Later in the same day, June 1, Chen logged into TCC’s Google Drive account and downloaded six files. The following day, he downloaded two additional files. Further, between June 4-10, he downloaded 55 more files.

According to subsequent FBI testimony: The files downloaded by Chen after his resignation contained trade secrets and confidential proprietary information … Further analysis revealed that Chen had used his TCC email address to transmit confidential trade secrets and proprietary information to other email accounts on at least five occasions between approximately August 19, 2014 and February 14, 2015.

On August 19, 2016, Chen bought three one-way airline tickets to China. The next day, he, along with his wife and daughter, boarded an 11:30 a.m. flight out of St. Louis Lambert International Airport, 63 files the richer. Adios.

By way of Shanghai, Chen disappeared in Wuhan. He was never caught. He was never criminally prosecuted.

Chen’s story is dime-a-dozen. In 2022, then FBI Director Christopher Wray described the level of CCP theft as “More brazen, more damaging than ever before.”

“When we tally up what we see in our investigations, over 2,000 of which are focused on the Chinese government trying to steal our information and technology, there is just no country that presents a broader threat to our ideas, our innovation, and our economic security than China … The Chinese government steals staggering volumes of information and causes deep, job-destroying damage across a wide range of industries, so much so that … we’re constantly opening new cases to counter their intelligence operations, about every 12 hours or so.”

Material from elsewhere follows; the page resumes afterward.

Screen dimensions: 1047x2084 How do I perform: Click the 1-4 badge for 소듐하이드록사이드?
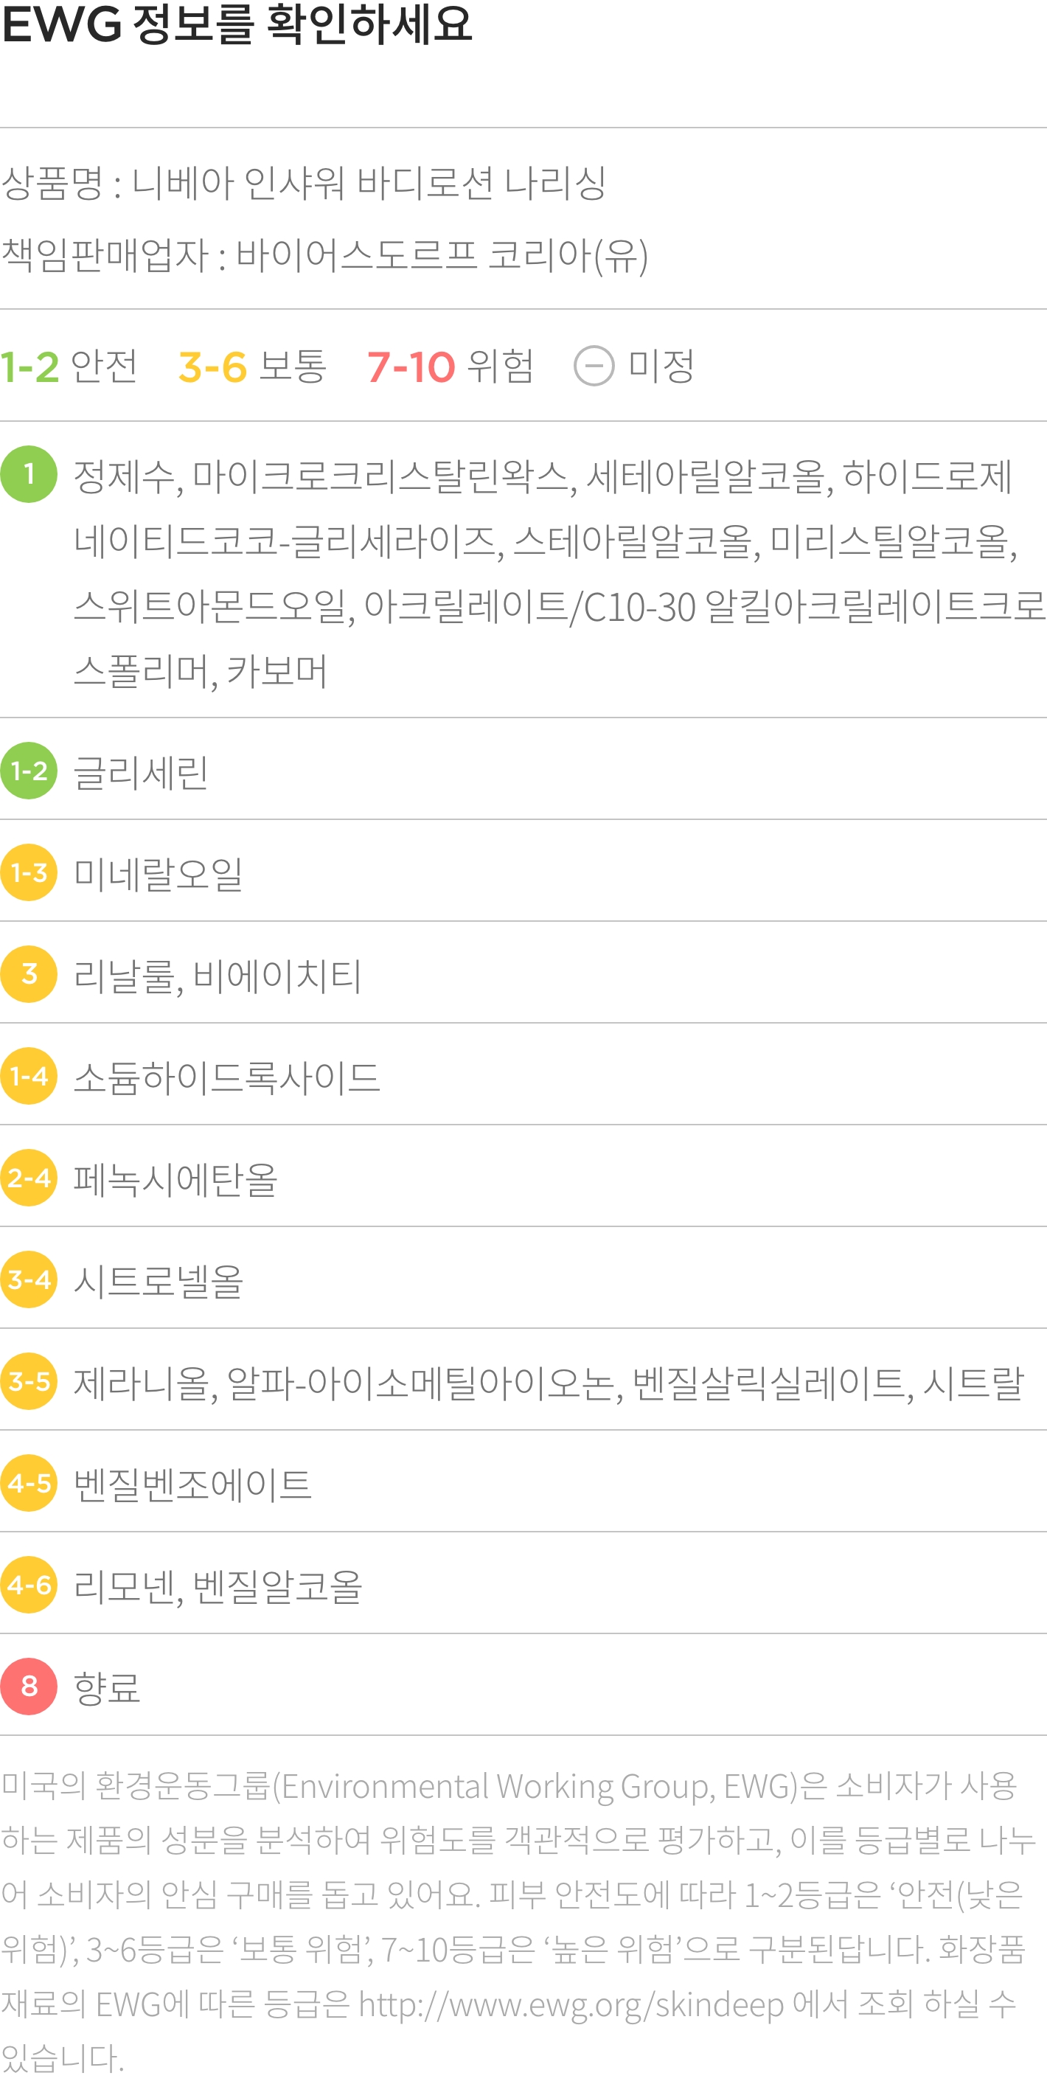(29, 1076)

“That theft, those threats,” Wray added, “are happening right here in America, literally every day.”
Col. (Ret.) John Mills, national security professional and former Director of Cybersecurity Policy, Strategy, and International Affairs at the Department of Defense, told Agweb in 2021: “The FBI woke up to this threat far too late, and now we are in very deep. It is the CCP’s goal to steal, glean, obtain, transcribe, and photograph anything of value from the U.S., and the agriculture sector is right at the top.

Best Western Comforts
Multiple Chinese thieves and spies nabbed over the past decade offer a tiny glimpse behind the CCP’s espionage curtain and suggest ag theft on a vast scale.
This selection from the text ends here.